Which draw calls are "literally any animation will cause the full re-flow of the document unless you make sure an element is not a part of the document, but then you'll have issues with positioning, weird gaps etc."
Which draw calls teach you that "well, this primitive animation consumes 15% of CPU, but will only consume 6% if you go out of your way to make it 'performant'"?
These are not hyperspecific examples. We're literally discussing under an article which has a primitive animation which was, quote, "using 60% CPU and 25% GPU on [a] M2 MacBook"
How is 2D graphics programming helping there?
The article goes on to describe, correctly, layout properties ("The W3C spec is full of these!"), paint properties ("this tiny "bikeshed" SVG which you can find on lots of W3C spec pages. It costs ~30% CPU!") and composite properties.
These are not specific examples. These are literally footguns upon footguns that literally have no corresponding counterpart anywhere.
> That doesn't mean that understanding what is typically happening is useless. Which is essentially what your claim is.
Yes, knowing 2D graphics programming is 100% useless to understand what's happening with CSS and DOM.
No we are not. Someone asked about how one learns some techniques that the OP mentioned (that were simpler than the ones given in the article). I gave some general advice on how one should think about what is happening and some general advice about how to think about performance.
Then you are pretending that none of this is relevant because you are concentrating on the hyper specific stuff in the article (which we are no longer talking about).
I also disagree that this cannot be reasoned about by learning a bit about how graphics works, Cartesian coordinate system and literally turning on the paint flashing tool that is in dev tools.

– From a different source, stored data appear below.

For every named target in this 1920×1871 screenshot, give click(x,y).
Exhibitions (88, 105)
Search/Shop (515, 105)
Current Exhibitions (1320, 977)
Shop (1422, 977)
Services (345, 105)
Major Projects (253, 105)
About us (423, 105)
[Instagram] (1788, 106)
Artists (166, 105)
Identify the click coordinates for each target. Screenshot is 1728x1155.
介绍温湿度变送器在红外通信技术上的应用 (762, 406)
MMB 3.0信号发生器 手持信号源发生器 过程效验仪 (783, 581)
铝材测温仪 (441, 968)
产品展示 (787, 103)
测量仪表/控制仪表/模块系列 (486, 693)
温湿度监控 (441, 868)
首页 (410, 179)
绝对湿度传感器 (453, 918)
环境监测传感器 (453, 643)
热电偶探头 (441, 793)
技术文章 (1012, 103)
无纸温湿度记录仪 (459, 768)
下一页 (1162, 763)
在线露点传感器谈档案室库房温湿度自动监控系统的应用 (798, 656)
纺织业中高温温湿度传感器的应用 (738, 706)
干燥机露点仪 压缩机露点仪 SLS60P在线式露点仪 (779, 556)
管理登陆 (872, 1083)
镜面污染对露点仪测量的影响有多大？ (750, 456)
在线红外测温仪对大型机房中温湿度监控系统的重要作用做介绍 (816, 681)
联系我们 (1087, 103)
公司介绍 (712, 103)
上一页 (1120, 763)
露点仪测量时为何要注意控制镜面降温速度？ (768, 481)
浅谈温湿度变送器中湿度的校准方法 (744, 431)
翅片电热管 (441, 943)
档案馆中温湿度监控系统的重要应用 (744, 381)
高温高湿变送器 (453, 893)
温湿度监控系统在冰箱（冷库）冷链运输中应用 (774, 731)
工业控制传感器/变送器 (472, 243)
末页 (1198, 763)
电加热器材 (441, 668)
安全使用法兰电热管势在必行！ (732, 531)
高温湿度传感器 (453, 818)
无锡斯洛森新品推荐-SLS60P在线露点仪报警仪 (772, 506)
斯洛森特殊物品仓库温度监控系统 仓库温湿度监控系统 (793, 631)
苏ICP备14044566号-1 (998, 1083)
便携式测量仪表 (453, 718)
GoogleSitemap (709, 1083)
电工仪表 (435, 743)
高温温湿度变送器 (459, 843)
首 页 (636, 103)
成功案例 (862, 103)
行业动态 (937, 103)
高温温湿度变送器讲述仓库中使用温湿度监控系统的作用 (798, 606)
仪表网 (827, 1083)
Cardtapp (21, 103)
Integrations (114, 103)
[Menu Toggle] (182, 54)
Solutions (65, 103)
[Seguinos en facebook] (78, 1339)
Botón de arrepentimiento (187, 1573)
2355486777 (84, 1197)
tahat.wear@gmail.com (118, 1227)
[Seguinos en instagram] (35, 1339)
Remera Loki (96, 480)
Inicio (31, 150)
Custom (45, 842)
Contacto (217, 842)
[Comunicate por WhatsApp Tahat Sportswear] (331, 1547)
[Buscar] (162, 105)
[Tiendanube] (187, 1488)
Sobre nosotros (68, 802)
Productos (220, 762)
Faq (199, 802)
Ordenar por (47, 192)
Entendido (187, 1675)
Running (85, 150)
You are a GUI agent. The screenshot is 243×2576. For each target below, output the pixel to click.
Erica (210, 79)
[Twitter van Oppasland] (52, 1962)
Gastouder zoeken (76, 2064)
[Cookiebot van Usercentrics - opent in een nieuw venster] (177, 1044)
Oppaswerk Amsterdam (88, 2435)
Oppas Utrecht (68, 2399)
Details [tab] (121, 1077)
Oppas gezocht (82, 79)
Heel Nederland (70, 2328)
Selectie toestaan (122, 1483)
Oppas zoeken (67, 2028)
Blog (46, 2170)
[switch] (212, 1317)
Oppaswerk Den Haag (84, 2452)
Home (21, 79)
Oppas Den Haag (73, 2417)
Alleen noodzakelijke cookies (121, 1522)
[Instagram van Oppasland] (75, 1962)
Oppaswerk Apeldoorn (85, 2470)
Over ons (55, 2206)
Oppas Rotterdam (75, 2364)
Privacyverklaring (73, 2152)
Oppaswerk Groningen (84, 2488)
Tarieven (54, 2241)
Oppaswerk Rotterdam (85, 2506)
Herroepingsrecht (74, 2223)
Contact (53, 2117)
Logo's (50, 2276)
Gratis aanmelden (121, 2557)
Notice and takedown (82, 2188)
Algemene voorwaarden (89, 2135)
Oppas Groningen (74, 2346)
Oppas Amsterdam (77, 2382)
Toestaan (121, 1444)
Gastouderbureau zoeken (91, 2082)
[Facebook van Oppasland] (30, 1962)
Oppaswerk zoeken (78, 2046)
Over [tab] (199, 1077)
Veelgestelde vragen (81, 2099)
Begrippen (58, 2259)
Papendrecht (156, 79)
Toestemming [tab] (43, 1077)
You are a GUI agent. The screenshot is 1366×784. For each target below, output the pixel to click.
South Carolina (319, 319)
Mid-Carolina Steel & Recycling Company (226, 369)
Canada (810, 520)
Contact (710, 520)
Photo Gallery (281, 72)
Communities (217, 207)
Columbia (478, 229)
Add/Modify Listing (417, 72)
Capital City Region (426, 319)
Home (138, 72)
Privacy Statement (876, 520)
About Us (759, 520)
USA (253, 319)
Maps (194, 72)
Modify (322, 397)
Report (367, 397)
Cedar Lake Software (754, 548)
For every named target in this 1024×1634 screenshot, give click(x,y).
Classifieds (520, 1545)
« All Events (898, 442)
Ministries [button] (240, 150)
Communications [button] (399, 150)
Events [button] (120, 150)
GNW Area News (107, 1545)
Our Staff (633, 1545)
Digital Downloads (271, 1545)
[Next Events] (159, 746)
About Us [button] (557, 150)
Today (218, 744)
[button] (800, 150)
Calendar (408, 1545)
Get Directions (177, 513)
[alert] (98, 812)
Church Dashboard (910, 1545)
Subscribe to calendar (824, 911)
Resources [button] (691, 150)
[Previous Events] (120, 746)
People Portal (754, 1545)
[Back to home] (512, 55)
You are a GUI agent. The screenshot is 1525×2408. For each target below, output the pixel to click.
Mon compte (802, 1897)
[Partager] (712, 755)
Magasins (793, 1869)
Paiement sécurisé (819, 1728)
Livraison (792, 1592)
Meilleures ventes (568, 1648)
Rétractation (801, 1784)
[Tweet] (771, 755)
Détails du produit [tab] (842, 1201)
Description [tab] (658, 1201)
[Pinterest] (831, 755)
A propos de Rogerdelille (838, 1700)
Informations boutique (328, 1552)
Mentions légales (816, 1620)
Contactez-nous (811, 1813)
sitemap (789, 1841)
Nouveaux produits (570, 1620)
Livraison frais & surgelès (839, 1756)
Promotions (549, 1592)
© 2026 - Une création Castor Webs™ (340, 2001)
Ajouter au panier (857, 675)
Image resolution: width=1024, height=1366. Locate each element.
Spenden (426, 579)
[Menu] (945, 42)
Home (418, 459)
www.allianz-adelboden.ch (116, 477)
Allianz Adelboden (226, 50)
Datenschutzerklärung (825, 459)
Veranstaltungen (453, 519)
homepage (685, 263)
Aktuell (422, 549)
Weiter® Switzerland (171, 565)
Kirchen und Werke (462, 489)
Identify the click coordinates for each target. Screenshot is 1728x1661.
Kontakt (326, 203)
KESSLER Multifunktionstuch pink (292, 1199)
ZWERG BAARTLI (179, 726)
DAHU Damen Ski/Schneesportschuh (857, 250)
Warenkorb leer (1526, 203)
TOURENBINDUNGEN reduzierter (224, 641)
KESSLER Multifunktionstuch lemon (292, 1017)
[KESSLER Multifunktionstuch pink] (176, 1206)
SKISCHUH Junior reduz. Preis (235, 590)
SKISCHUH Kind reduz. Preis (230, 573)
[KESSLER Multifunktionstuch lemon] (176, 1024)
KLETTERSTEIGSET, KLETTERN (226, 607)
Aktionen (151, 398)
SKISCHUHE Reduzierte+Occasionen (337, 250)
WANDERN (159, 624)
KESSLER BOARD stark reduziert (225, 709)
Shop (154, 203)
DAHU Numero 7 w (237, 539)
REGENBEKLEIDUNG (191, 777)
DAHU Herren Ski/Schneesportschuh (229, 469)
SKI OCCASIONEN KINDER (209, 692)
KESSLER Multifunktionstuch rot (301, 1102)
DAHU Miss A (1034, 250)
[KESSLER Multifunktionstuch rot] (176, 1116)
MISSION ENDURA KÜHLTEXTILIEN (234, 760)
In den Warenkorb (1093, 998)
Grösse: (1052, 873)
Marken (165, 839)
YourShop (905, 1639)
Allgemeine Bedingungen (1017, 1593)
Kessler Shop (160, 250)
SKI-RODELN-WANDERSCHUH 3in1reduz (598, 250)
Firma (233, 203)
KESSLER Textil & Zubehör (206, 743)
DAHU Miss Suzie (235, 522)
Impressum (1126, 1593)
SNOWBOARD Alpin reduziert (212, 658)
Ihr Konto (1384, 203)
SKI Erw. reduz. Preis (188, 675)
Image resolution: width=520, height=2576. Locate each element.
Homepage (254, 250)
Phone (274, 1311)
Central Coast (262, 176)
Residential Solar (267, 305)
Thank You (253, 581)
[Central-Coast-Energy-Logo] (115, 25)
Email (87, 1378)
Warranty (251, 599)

It is literally obvious what is happening when you see it.
> Yes, knowing 2D graphics programming is 100% useless to understand what's happening with CSS and DOM.
In fact it was very helpful to help me to understand what was happening. I literally said to myself "wait a minute, that is kinda like this thing I did in SDL 1.2 in university". You are literally telling me, that something I know to be useful isn't, because you say so. That is unreasonable.